To address the last point, it may be necessary to record the distance to the closest individual, whether it is closest to the line or to the observer, and correct either the recorded distances or the effective strip half-width to allow for group spread (Buckland et al. 2010a; Whitesides et al. 1988).
4.2 Other Approaches
Buckland et al. (2010a) suggested other distance sampling strategies for when standard methods fail or are impractical. We summarize those suggestions here.
If it is feasible to record each individual that is detected, together with its distance from the line, but it is thought that some individuals on the line are missed, it may be possible to conduct trials by locating individuals, perhaps using radio collars, and then sending observers who are ignorant of animals’ positions past those at a known closest distance of approach. These trials generate binary data which may be modelled using logistic regression, with distance from the line and possibly other variables as covariates, from which the probability of detection on the line may be estimated. This estimate and its standard error may then be included as a multiplier in Distance, when analysing the line transect survey data. Similarly, if groups instead of individuals are recorded, but some groups on the line may be missed, trials might be set up involving the group instead of an individual.

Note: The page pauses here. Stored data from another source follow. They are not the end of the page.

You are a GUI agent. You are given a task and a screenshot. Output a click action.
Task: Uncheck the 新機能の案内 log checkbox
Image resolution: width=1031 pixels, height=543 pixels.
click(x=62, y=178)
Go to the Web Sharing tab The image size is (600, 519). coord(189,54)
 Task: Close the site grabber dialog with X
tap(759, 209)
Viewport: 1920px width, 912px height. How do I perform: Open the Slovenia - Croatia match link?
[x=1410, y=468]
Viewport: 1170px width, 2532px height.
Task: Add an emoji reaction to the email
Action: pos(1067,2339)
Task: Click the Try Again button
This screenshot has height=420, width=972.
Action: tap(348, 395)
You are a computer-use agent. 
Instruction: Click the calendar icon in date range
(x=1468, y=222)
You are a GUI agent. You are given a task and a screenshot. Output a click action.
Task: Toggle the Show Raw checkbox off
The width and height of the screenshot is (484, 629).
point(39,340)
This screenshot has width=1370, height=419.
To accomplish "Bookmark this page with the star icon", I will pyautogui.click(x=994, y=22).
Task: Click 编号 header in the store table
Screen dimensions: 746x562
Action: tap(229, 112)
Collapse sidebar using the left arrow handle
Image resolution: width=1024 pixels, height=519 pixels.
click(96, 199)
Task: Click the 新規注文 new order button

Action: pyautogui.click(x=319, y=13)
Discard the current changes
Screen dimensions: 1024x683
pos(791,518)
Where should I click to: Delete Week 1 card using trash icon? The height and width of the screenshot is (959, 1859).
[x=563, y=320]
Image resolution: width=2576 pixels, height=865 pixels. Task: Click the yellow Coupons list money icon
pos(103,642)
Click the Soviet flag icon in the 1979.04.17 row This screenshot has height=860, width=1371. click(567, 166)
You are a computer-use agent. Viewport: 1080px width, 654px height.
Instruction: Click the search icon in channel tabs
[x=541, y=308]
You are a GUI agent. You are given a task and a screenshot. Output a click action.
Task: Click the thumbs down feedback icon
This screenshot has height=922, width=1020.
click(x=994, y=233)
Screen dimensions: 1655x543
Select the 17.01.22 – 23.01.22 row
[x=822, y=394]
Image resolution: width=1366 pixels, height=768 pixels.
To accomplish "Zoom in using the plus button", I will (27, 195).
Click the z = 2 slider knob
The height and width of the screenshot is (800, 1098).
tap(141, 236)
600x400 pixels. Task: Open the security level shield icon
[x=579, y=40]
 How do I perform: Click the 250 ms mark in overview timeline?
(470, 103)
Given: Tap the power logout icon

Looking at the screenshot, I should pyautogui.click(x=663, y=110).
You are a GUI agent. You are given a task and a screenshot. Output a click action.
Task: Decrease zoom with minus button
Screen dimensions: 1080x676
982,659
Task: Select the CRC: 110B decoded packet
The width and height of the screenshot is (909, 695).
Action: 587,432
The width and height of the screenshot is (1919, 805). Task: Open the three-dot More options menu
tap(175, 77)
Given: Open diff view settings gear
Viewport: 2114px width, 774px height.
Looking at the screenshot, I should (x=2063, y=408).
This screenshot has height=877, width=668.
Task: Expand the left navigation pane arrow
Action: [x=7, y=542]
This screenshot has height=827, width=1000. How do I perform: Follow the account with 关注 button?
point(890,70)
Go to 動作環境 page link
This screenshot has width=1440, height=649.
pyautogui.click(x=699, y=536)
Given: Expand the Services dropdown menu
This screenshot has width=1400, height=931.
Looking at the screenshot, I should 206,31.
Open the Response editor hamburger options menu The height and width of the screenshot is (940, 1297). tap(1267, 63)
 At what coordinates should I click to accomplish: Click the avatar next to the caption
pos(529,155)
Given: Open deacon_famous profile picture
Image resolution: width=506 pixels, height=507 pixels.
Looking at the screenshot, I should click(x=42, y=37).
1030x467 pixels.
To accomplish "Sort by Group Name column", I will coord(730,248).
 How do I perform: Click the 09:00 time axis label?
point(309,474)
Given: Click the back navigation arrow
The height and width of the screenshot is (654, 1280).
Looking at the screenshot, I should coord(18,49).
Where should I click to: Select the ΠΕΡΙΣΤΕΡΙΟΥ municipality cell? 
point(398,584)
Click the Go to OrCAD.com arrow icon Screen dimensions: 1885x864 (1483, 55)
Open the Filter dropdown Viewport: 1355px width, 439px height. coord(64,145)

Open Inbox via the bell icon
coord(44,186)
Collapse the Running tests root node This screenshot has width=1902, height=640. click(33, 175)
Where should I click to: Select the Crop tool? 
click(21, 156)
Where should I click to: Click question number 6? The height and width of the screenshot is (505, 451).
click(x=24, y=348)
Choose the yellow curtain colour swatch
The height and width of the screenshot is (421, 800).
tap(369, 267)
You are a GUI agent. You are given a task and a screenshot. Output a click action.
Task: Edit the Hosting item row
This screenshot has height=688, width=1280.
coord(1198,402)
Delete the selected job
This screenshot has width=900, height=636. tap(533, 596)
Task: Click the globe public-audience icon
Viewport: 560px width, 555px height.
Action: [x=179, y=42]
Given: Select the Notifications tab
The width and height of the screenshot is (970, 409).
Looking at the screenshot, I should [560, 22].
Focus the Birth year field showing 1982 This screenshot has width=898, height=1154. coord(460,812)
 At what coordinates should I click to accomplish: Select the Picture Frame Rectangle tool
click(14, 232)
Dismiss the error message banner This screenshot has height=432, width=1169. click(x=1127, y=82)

The cue counting approach for birds (Sect. 9.4.2) may also work for primates that call. Cue rate (number of calls per animal per unit time) should be estimated in a synchronous survey, to allow conversion from number of calls per unit area per unit time to estimated animal density. The disadvantages of this approach are that it can be difficult to estimate distances to calling animals, and it is difficult to ensure that a representative sample of animals is monitored to estimate the cue rate.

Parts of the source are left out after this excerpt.